TASK DETAILS: Return all lines from the listing below that include the word "computer".

DATA LISTING:
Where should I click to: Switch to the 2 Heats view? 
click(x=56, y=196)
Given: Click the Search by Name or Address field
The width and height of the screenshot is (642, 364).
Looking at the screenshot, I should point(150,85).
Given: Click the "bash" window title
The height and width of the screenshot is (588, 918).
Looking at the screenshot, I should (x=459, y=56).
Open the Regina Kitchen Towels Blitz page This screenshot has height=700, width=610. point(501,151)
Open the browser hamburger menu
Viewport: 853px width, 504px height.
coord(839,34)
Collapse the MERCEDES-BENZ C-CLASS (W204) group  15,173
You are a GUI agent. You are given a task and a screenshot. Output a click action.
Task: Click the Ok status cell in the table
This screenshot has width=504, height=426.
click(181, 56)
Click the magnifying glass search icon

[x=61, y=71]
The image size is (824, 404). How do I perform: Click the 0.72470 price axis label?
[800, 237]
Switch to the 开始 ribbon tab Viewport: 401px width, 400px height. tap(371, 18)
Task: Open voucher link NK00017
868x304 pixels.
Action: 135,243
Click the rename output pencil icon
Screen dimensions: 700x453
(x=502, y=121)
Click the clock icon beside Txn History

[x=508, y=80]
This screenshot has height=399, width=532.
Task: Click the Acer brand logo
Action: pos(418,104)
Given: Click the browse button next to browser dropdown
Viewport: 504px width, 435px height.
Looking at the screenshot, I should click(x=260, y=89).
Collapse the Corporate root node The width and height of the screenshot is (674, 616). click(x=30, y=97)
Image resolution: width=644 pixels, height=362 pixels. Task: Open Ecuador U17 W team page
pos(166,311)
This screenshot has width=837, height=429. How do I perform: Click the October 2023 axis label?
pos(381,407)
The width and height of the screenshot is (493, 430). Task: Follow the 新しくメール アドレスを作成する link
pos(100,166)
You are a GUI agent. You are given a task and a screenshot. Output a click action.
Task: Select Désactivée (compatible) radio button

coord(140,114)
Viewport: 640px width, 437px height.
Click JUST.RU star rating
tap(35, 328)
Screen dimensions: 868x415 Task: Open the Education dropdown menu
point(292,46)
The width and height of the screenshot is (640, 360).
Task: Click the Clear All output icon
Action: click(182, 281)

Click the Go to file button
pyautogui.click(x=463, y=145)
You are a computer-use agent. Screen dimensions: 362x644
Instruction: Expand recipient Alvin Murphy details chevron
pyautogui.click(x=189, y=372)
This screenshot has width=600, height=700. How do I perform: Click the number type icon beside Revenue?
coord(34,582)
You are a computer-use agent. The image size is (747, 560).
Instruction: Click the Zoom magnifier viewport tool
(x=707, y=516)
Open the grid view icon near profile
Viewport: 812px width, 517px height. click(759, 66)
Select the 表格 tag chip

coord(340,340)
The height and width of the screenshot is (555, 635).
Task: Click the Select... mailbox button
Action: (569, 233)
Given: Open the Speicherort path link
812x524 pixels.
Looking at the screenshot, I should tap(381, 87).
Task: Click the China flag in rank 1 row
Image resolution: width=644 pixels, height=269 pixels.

COMPLETED TASK:
You are a computer-use agent. Screen dimensions: 362x644
You are a computer-use agent. The image size is (747, 560).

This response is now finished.